Quem o ajudou e apoiou nas variadíssimas tarefas em que andou empenhado, de modo a encontrar ainda tempo para escrever as magníficas obras que, hoje, temos a felicidade de ler e admirar?

Agora estava a chegar à meta final. Era já velho e, com o avanço da idade, os seus males agravaram-se. Mesmo assim, em 1618 recebe mais uma delicada missão de peregrinar pela Europa, pela última vez. Os Napolitanos estavam demasiado sobrecarregados de impostos. O padre Lourenço recebe a incumbência de se encontrar com Filipe III, a fim de obter a sua redução. Parte, cumpre a missão, mas já não regressará à sua pátria.
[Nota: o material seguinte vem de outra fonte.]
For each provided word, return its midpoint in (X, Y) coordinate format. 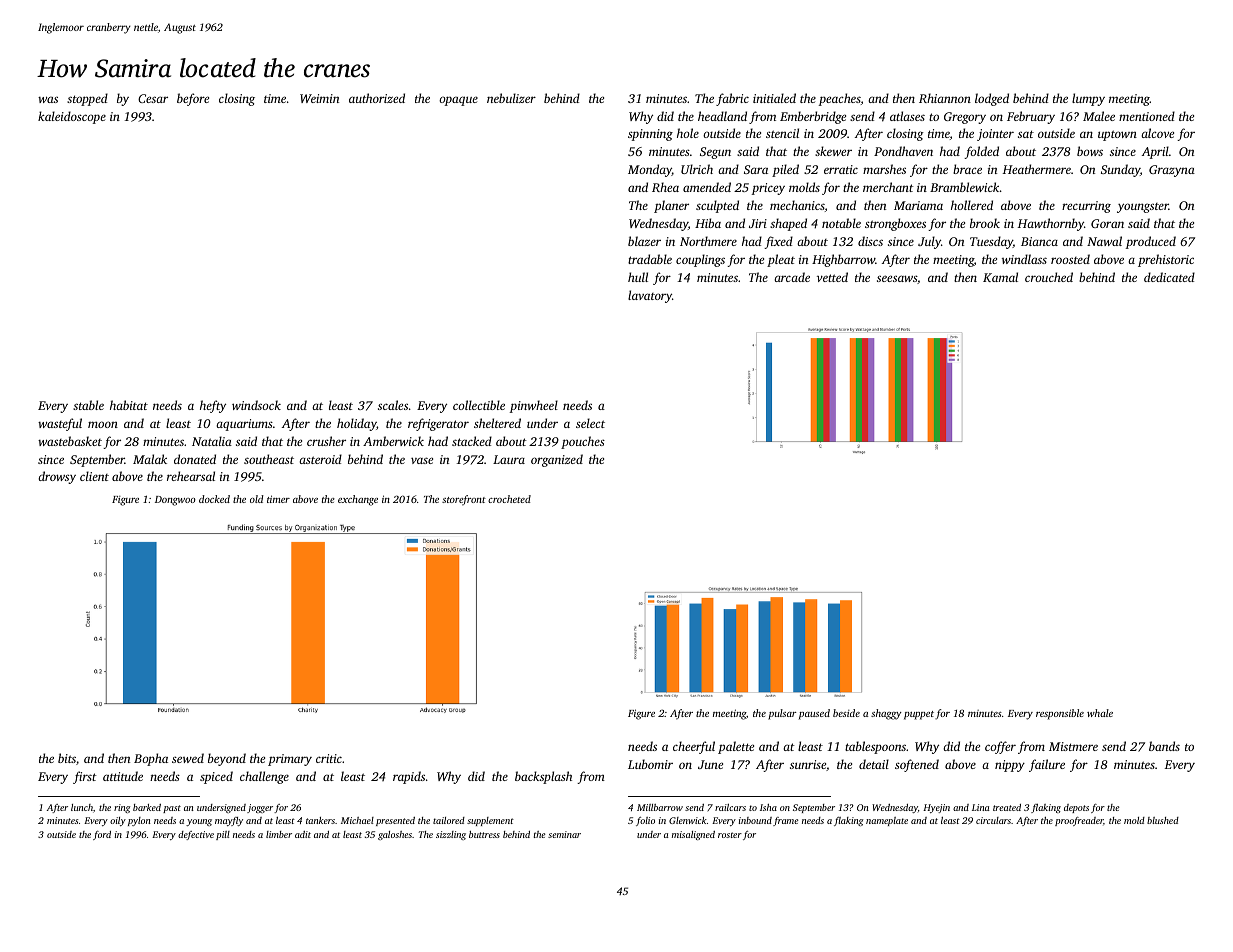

Adoece em Lisboa. E como já não pode celebrar, confessa-se e comunga todos os dias. Jaculatória habitual: «Glória a Deus e a Maria». Recebe o Viático e a Santa Unção. Todos choram. E chega a agonia. Na oração dos agonizantes, todos ouviam, à sua volta, invocar o nome de Jesus, que ele pronunciava em voz baixa e de cabeça inclinada.

O seu trânsito dá-se no dia 22 de Julho, precisamente no dia do seu aniversário natalício. E voou para o Céu. Era o ano de 1619.

A Europa inteira recorda-o. E todos os que o tinham conhecido, príncipes e povo, começam a render-lhe aquele culto que a Santa Igreja ratificou com a beatificação feita por Pio VI em 1783, e a canonização por Leão XIII a 8 de Dezembro de 1881.

Foi declarado Doutor da Igreja por João XXIII a 19 de Março de 1959, com o título de «Doutor Apostólico».